Assignment. Once the line with "Request A Quote (995, 737)" is found in the entries below, repeat it and each following line exactly, up to and including the line with "Aufrufstatistik (521, 376)". Add no other lines.

Recorded information.
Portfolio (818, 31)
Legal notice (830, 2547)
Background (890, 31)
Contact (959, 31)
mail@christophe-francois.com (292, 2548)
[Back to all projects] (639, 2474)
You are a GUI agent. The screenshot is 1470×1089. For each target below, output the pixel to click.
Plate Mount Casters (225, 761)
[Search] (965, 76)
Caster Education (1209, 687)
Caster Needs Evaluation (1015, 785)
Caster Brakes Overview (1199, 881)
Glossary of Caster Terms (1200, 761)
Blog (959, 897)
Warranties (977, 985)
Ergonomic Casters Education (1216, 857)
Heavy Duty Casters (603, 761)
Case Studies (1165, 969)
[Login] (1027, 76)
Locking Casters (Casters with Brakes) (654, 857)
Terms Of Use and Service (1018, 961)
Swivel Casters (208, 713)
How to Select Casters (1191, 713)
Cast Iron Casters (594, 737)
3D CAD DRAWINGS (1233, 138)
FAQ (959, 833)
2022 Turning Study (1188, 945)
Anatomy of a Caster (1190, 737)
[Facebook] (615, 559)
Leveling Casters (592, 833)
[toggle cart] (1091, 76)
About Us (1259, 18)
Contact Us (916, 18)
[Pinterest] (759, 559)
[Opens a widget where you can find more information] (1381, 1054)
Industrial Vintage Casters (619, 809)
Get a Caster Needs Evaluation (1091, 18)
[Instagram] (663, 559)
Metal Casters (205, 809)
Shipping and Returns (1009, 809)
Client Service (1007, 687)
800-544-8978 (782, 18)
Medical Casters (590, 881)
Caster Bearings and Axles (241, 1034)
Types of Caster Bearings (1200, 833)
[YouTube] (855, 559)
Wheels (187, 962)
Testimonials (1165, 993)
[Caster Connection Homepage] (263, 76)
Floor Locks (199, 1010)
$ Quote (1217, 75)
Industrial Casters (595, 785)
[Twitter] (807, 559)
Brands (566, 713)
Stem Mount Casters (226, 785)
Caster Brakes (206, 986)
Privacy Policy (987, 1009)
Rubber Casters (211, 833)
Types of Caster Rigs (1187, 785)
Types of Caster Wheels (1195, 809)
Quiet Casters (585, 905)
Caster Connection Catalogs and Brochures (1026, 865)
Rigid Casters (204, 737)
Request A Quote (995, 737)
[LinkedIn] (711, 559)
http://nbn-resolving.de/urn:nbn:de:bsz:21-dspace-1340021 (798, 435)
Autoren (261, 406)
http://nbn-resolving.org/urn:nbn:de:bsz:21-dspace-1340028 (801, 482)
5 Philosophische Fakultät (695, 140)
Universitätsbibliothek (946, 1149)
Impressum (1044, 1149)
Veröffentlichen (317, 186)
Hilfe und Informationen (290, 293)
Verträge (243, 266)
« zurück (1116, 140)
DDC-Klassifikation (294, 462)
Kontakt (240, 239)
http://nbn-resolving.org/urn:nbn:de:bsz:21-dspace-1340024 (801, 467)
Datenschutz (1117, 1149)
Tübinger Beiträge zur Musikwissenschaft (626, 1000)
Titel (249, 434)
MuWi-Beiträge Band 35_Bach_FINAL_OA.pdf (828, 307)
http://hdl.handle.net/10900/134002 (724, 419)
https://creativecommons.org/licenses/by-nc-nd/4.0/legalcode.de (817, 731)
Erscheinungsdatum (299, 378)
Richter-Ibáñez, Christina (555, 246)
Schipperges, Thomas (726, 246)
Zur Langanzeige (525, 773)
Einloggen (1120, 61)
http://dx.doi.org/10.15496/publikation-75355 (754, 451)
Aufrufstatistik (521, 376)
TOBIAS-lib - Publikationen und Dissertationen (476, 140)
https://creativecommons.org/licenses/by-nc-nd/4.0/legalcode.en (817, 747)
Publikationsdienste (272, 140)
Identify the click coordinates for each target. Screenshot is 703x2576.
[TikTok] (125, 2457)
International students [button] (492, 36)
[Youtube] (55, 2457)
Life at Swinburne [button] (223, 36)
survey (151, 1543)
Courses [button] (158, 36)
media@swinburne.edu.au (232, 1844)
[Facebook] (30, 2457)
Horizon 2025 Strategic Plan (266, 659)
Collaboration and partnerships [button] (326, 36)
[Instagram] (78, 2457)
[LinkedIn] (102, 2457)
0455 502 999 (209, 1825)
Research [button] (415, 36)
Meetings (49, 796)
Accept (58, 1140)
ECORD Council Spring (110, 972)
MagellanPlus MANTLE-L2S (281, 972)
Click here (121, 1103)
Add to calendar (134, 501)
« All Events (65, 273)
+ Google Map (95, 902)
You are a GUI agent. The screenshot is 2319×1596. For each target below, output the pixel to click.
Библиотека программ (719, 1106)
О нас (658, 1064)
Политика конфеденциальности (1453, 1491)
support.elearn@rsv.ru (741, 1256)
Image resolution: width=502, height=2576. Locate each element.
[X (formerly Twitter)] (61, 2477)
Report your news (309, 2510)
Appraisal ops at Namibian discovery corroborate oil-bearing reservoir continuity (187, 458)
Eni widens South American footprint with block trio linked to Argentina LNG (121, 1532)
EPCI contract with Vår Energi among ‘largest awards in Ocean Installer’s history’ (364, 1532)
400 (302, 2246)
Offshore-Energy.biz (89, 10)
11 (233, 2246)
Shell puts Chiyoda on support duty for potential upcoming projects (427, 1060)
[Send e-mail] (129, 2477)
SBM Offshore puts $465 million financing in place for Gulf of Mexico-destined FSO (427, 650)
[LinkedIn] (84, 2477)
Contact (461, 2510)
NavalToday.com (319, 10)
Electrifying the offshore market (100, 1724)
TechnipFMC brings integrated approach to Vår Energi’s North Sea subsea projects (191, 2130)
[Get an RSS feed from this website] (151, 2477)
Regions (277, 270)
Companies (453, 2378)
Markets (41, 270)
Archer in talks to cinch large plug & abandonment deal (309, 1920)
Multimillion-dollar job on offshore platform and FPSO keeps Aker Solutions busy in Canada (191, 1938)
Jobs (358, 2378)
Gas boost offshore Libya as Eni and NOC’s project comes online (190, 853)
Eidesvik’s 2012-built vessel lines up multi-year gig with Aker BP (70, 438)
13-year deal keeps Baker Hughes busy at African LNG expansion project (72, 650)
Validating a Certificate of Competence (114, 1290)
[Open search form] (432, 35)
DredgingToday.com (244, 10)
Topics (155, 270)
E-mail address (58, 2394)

Task answer.
Request A Quote (995, 737)
[LinkedIn] (711, 559)
http://nbn-resolving.de/urn:nbn:de:bsz:21-dspace-1340021 (798, 435)
Autoren (261, 406)
http://nbn-resolving.org/urn:nbn:de:bsz:21-dspace-1340028 (801, 482)
5 Philosophische Fakultät (695, 140)
Universitätsbibliothek (946, 1149)
Impressum (1044, 1149)
Veröffentlichen (317, 186)
Hilfe und Informationen (290, 293)
Verträge (243, 266)
« zurück (1116, 140)
DDC-Klassifikation (294, 462)
Kontakt (240, 239)
http://nbn-resolving.org/urn:nbn:de:bsz:21-dspace-1340024 (801, 467)
Datenschutz (1117, 1149)
Tübinger Beiträge zur Musikwissenschaft (626, 1000)
Titel (249, 434)
MuWi-Beiträge Band 35_Bach_FINAL_OA.pdf (828, 307)
http://hdl.handle.net/10900/134002 (724, 419)
https://creativecommons.org/licenses/by-nc-nd/4.0/legalcode.de (817, 731)
Erscheinungsdatum (299, 378)
Richter-Ibáñez, Christina (555, 246)
Schipperges, Thomas (726, 246)
Zur Langanzeige (525, 773)
Einloggen (1120, 61)
http://dx.doi.org/10.15496/publikation-75355 (754, 451)
Aufrufstatistik (521, 376)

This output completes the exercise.